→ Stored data
──────
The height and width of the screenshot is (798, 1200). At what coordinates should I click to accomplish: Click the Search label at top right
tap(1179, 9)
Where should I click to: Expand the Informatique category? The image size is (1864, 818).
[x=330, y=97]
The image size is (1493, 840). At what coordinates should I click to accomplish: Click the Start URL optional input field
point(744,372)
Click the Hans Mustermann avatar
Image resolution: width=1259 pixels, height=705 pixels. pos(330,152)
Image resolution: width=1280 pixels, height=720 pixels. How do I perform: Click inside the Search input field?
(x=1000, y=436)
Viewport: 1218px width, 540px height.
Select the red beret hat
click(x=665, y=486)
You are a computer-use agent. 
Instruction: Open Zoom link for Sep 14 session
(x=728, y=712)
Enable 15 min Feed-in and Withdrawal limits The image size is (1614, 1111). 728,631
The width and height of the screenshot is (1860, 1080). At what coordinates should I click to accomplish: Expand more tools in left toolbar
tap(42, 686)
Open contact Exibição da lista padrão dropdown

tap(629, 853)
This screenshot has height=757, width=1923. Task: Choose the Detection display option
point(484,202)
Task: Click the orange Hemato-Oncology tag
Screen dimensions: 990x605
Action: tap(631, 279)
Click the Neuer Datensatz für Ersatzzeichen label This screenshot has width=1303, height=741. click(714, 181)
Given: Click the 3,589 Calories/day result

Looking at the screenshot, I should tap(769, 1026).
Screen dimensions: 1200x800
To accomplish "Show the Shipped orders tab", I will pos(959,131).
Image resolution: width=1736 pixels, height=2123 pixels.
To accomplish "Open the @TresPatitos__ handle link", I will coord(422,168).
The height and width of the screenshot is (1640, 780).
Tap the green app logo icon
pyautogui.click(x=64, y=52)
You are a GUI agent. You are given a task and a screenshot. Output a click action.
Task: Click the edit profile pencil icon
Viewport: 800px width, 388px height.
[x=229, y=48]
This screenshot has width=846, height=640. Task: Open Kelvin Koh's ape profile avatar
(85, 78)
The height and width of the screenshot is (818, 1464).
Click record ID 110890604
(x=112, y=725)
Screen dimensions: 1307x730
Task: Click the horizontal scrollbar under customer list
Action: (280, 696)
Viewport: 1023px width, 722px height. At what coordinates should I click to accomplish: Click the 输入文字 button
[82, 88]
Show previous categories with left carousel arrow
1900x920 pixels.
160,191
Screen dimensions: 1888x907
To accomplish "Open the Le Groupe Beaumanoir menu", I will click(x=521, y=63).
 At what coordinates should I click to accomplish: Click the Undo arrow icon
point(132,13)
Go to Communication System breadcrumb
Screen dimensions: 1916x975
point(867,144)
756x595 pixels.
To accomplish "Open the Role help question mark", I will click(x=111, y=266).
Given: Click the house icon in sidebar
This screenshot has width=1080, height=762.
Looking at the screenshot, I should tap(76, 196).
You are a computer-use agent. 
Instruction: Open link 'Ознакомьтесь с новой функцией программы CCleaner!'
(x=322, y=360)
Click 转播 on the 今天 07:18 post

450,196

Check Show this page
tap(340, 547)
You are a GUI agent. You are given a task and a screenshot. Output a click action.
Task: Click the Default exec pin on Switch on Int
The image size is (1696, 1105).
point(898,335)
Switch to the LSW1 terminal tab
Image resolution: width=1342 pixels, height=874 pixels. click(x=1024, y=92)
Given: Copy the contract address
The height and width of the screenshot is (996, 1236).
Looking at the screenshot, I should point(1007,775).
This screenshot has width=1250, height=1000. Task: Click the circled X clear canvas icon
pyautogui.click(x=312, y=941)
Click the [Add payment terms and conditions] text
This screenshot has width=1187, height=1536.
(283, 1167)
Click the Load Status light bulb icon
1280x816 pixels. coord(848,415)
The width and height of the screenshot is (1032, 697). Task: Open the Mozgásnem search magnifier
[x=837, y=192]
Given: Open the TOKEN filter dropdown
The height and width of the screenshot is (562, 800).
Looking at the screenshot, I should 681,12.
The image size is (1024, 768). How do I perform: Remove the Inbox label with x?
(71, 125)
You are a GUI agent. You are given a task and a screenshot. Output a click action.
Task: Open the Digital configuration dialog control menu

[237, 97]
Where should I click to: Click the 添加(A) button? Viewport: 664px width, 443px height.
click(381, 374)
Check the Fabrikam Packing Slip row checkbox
──────
→ Exercise objective
If a line in the records above contains the string "will", copy that line out.

→ Response area
To accomplish "Show the Shipped orders tab", I will pos(959,131).
To accomplish "Open the @TresPatitos__ handle link", I will coord(422,168).
To accomplish "Open the Le Groupe Beaumanoir menu", I will click(x=521, y=63).
To accomplish "Open the Role help question mark", I will click(x=111, y=266).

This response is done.